Author's avatar By Expert commentator 07 Nov, 2016
Essential Essential topic

Marketing agencies need to learn from tech leaders

Having spent ten years spearheading one of the UK’s leading dot com companies to digital success, Dave Heath is now shaking up the agency landscape by taking dot com thinking into agency processes.

Dave believes all companies should behave like a dot com; and an agency’s role is to help clients take a dot com approach to gain competitive advantage, especially where technology is core to achieving business goals – arguably in 2016 this is almost every company.

Some of the largest dot com companies are undoubtedly leading the field in digital innovation, delivering huge profits as a result. 
Dot coms tend to act differently to multi-channel businesses that have added digital on to more traditional ‘offline’ routes to market. This became more apparent when I came agency-side a year ago.

Years ago dot coms’ recognised that their consumer world starting to change faster than they could react to, this drove them to internally re-align their people, process and technology to enable them to be as reactive to this faster consumer change. A by-product of this thinking and doing also drives innovation.

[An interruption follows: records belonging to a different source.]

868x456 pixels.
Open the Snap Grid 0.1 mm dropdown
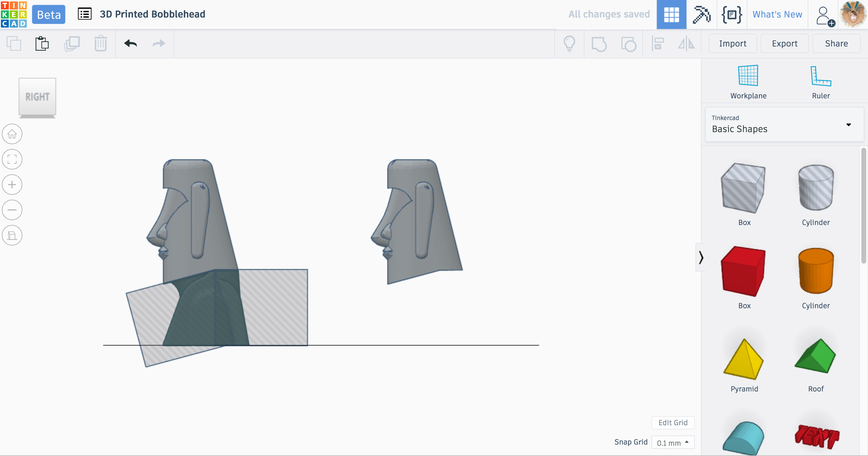tap(673, 443)
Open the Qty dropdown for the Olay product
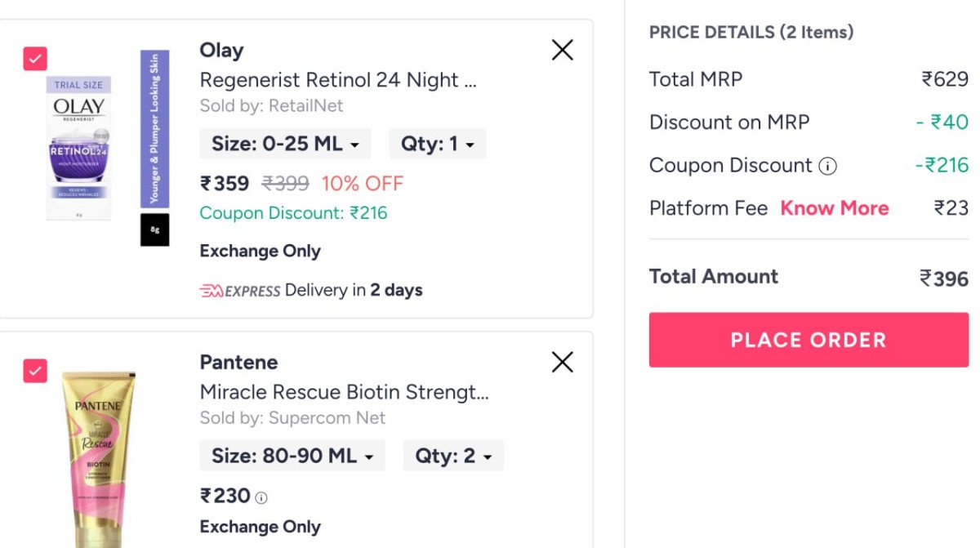This screenshot has height=548, width=980. click(437, 143)
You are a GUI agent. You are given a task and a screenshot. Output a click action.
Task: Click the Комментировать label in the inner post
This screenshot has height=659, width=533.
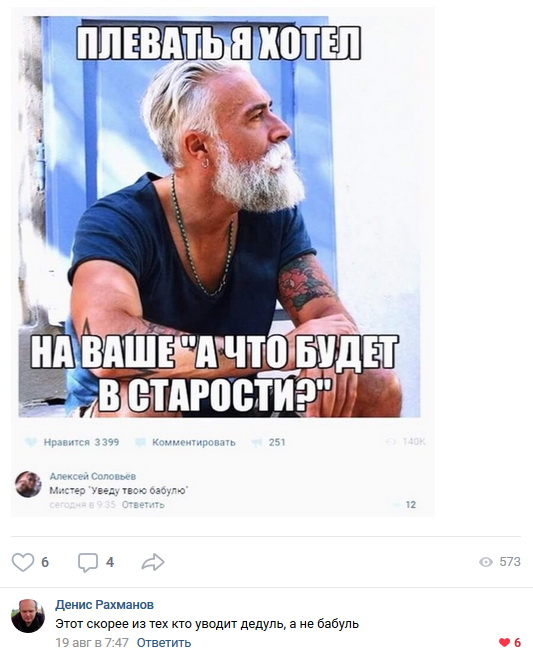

Empowered teams had to be able to challenge many constraints – from red tape process and monolithic architectures that impacted each team to be able to change direction as fast as possible, with the least amount of disruption and waste.

What lessons can we learn from dotcoms behaviour?

Dot coms generally take four themes that depend on each other to work, and they deliver this through in-house cross functional autonomous teams, setting their own rules.

The first theme is they align their organisation for success – not by grouping disciplines together into a marketing department, an IT department and design department for example.– this promotes a lack of collaboration, increases blame culture and waste. In fact, they look at their product offering and split it into a set of smaller stand-alone products as much as they can – and align a mix of disciplines into cross functional teams that own these discreet parts of the overall product. Consider it is a mini business inside the business.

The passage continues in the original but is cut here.